##### Фрагмент текста #####
Итак, следующими являются основные черты аскетического учения Григория Богослова: это требование замкнуть собственное «я» для чувств, а значит, и для внешнего мира и сконцентрироваться на себе, приложив усилие к самоуглублению, чтобы быть в состоянии созерцать истинную реальность, которая есть реальность Бога. Подобное созерцание закреплено исключительно за тем, кто подготовился к нему путем должного очищения: знаковым с этой точки зрения является место из Слова 39, 8:

«Где страх — там соблюдение заповедей; где соблюдение заповедей — там очищение плоти — этого облака, омрачающего душу и препятствующего ей ясно видеть Божественный луч; но где очищение — там озарение; озарение же есть исполнение желания для стремящихся к предметам высочайшим или к Предмету Высочайшему, или к Тому, Что выше высокого» [59].

Но это учение проявляется с использованием платонических терминов, продуманно наложенных, как слой амальгамы, на стиль, носящий предельно личный характер. Эта «цель нашей религии» была, несомненно, пророчески предвозвещена книгами и душами, собеседующими с Богом (Слово 7, 17), но также «речью мудрецов», а именно — Платона:

«Для меня убедительны слова мудрых, что всякая добрая и боголюбивая душа, как скоро, по разрешении от сопряженного с нею тела, освободится, приходит в состояние чувствовать и созерцать ожидающее её благо, а по очищении или по отложении (или еше, не знаю, как выразить) того, что её омрачало, услаждается чудным каким–то услаждением, веселится и радостно шествует к своему Владыке; потому что избегла здешней жизни, как несносной тюрьмы, и свергла с себя лежавшие на ней оковы, которыми крылья ума влеклись долу. Тогда она в видении как бы пожинает уготованное ей блаженство» [60] (7, 21).

Перед лицом этих утверждений уместно обратиться к двум местам из «Федона»:

«Очистившись таким образом и избавившись от безрассудства тела, мы, по всей вероятности, […] собственными силами познаем все чистое, а это, скорее всего, и есть истина» (67а); «можно твердо надеяться, что там, куда я нынче отправляюсь, именно там, скорее, чем где–нибудь еще, мы в полной мере достигнем цели, ради которой столько трудились всю жизнь» (67b); «освободившись от тела, как от оков» (67d) [61],

притом, что последний образ из приведенного места Григория, а именно образ «крыла души» откровенно почерпнут из «Федра» (246d).
##### Исходные данные #####
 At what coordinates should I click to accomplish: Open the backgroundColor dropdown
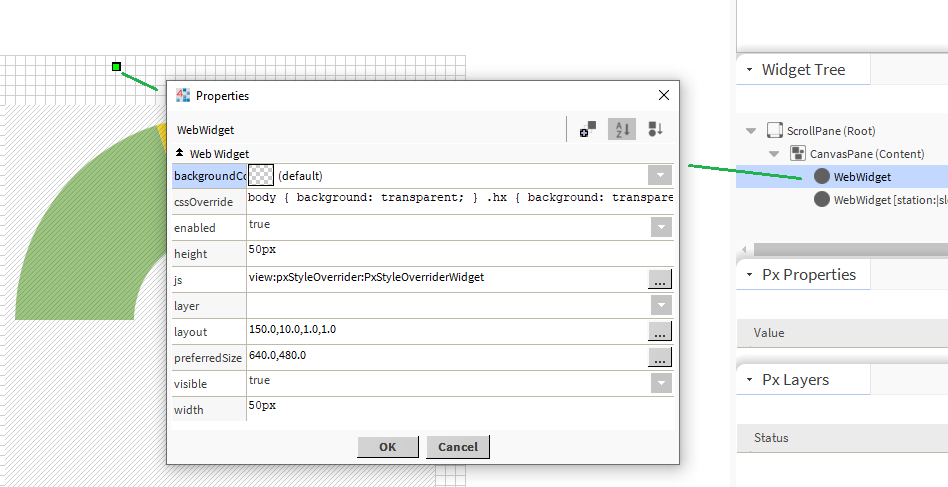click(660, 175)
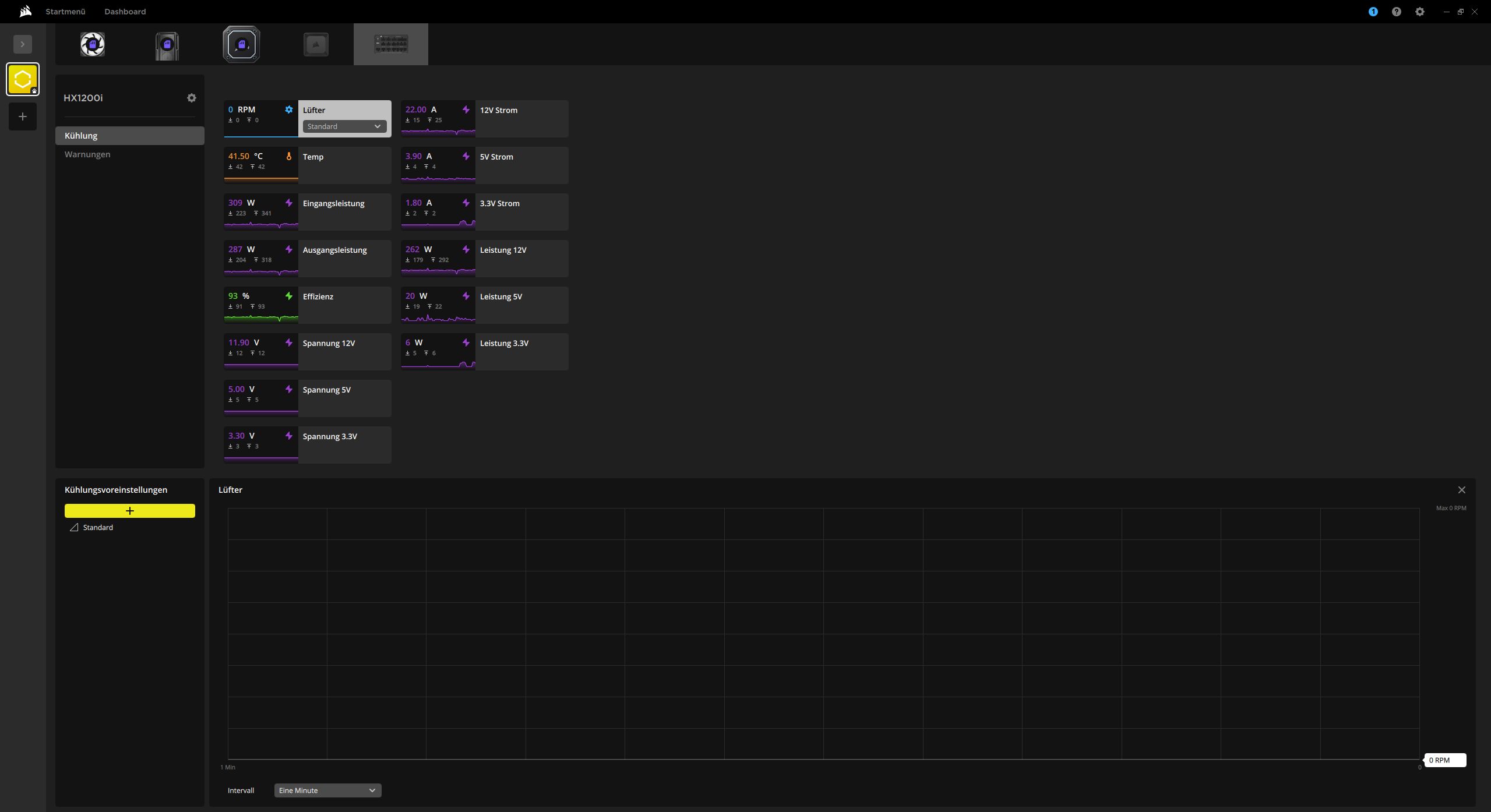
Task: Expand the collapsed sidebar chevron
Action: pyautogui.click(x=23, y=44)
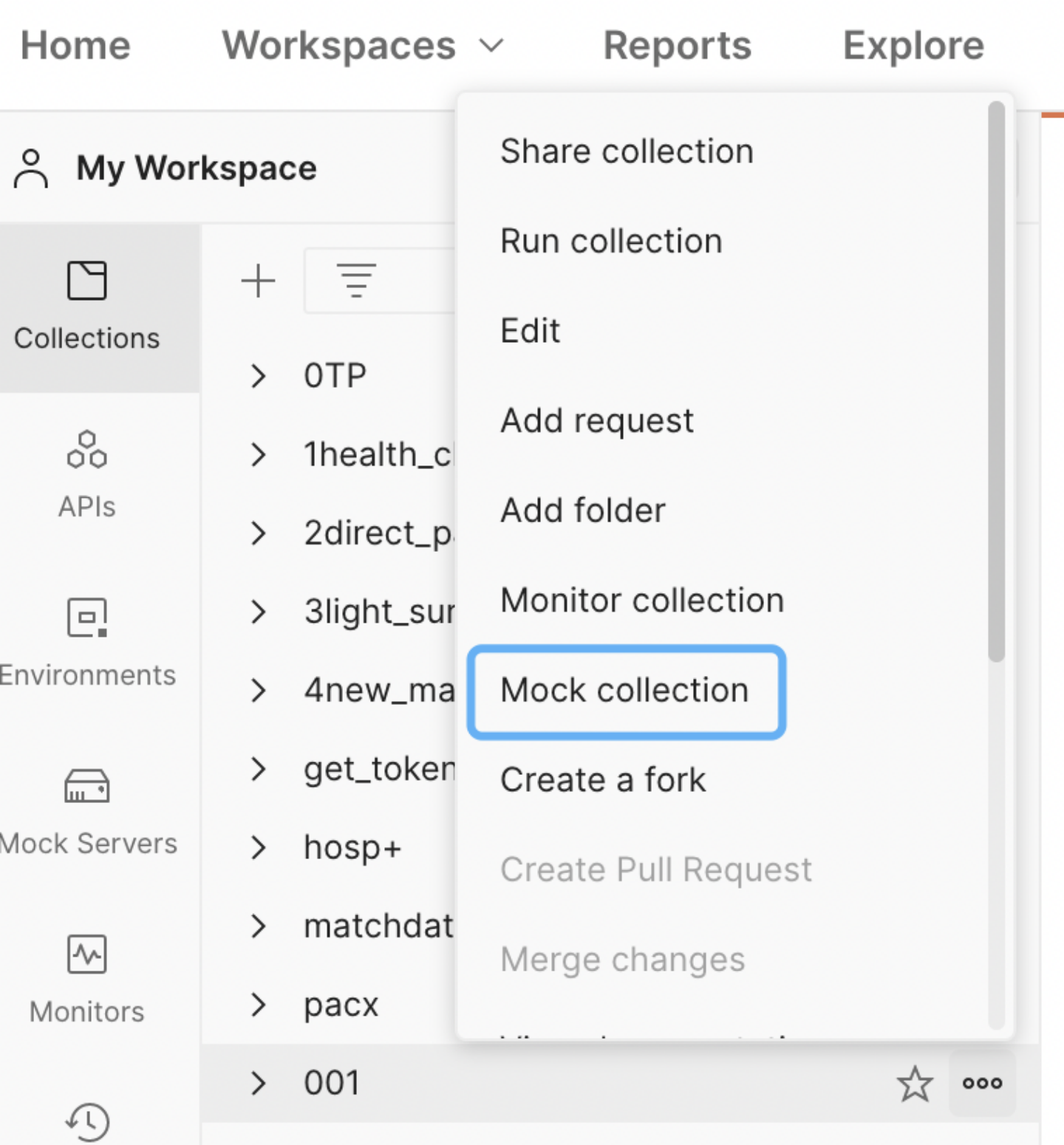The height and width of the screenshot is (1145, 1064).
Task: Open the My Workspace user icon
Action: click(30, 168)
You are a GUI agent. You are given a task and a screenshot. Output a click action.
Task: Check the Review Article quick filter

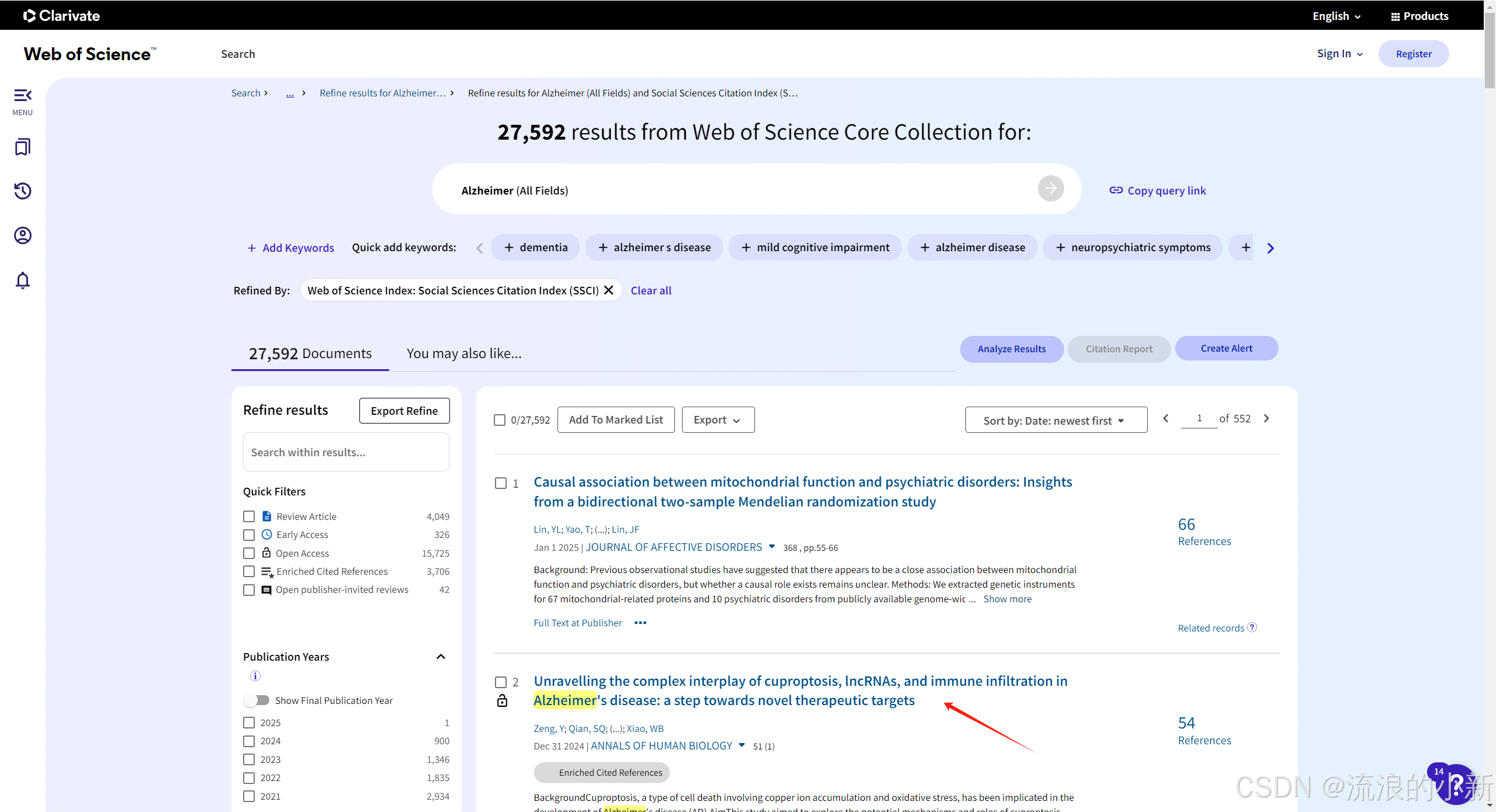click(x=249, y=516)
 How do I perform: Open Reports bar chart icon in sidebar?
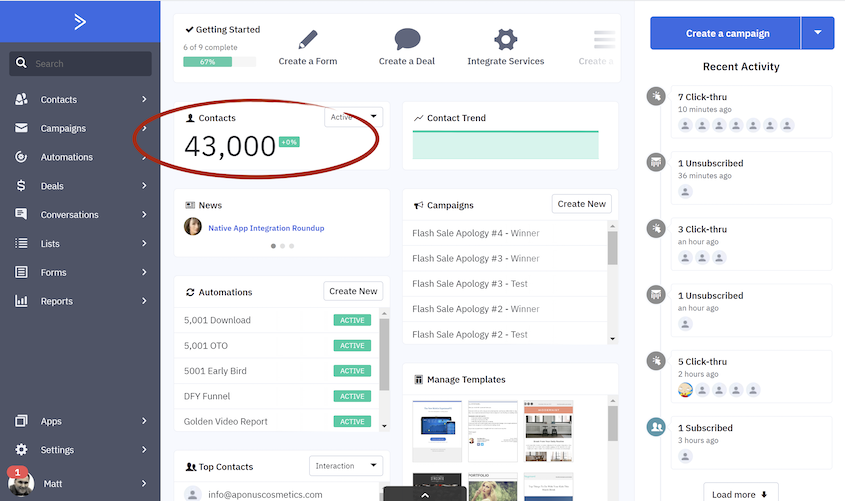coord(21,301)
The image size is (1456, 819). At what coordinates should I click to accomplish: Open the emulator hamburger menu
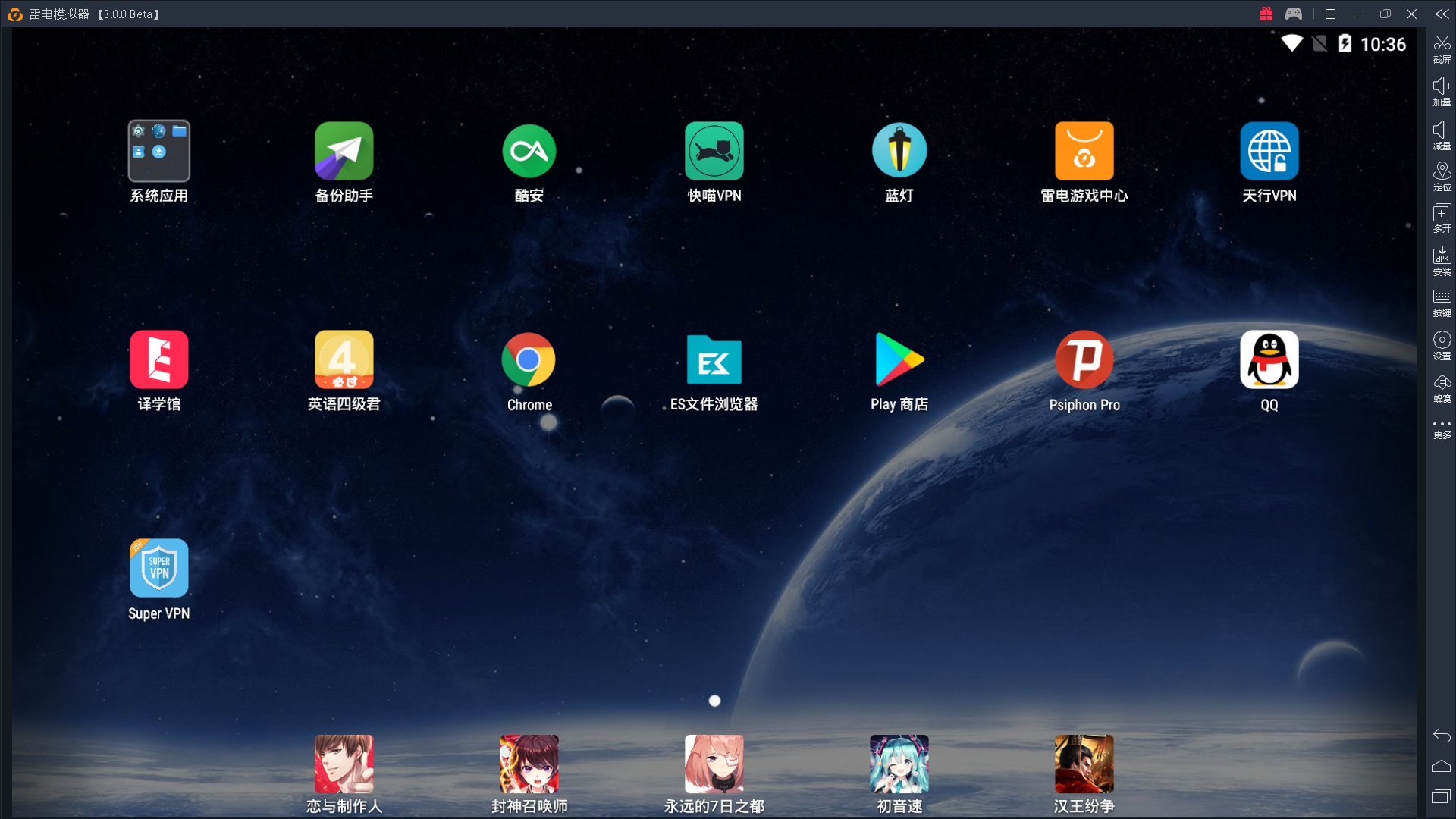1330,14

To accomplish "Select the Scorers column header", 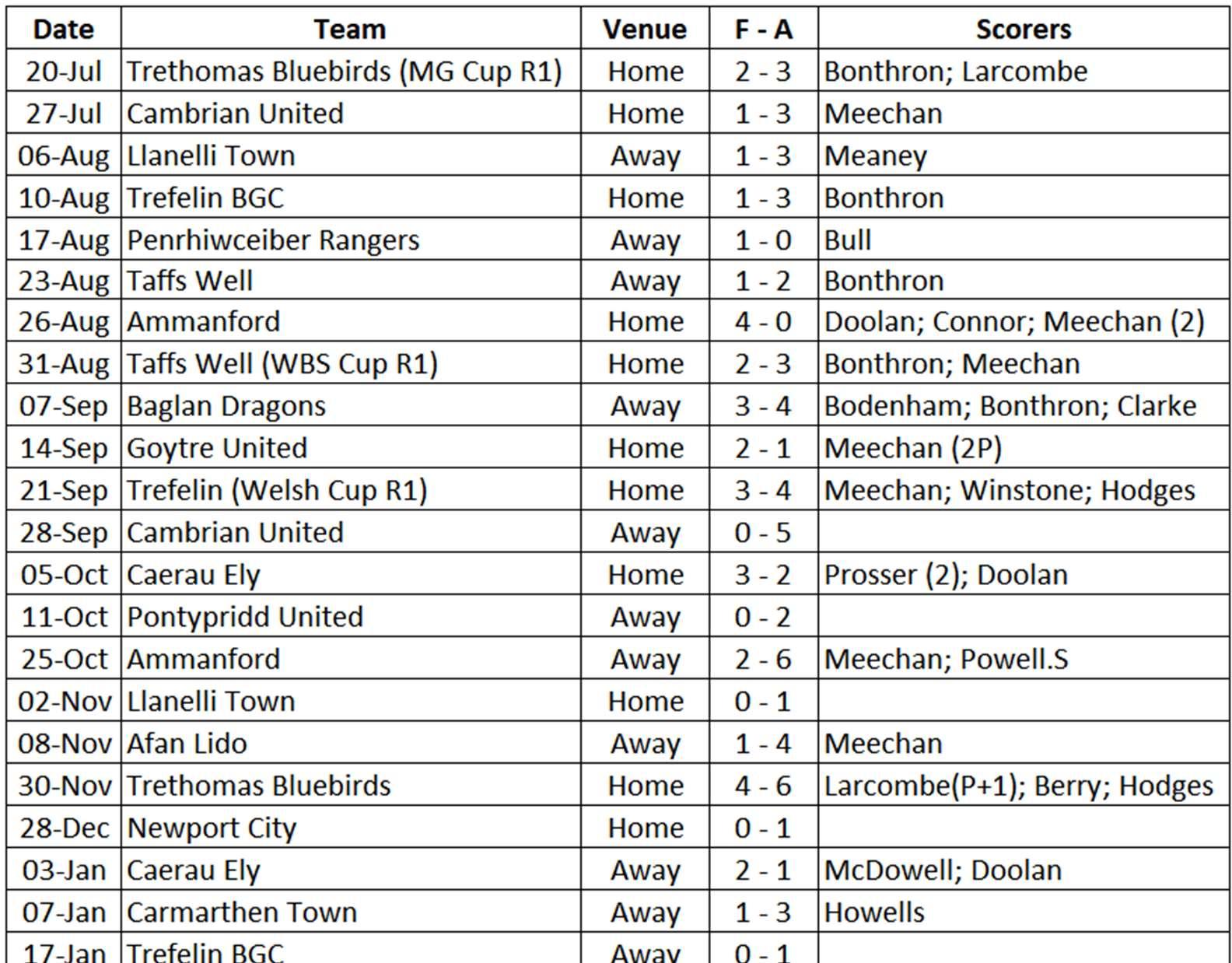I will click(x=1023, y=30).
#####
> Что требуется
1: Из какого произведения Платона, согласно фрагменту об аскетическом учении Григория Богослова, почерпнут образ «крыла души»?
2: Замени «dropdown» на «menu» в той части листинга, что идет от его начала до строки с «Action: click(30, 168)» включительно, и выведи только эту часть без изображений.
Текст и листинг взяты из разных источников.

> Ответы
1: Из «Федра» (246d).

2:
 At what coordinates should I click to accomplish: Open the backgroundColor menu
click(660, 175)
Task: Expand the collapsed sidebar chevron
Action: pyautogui.click(x=23, y=44)
The height and width of the screenshot is (1145, 1064).
Task: Open the My Workspace user icon
Action: click(30, 168)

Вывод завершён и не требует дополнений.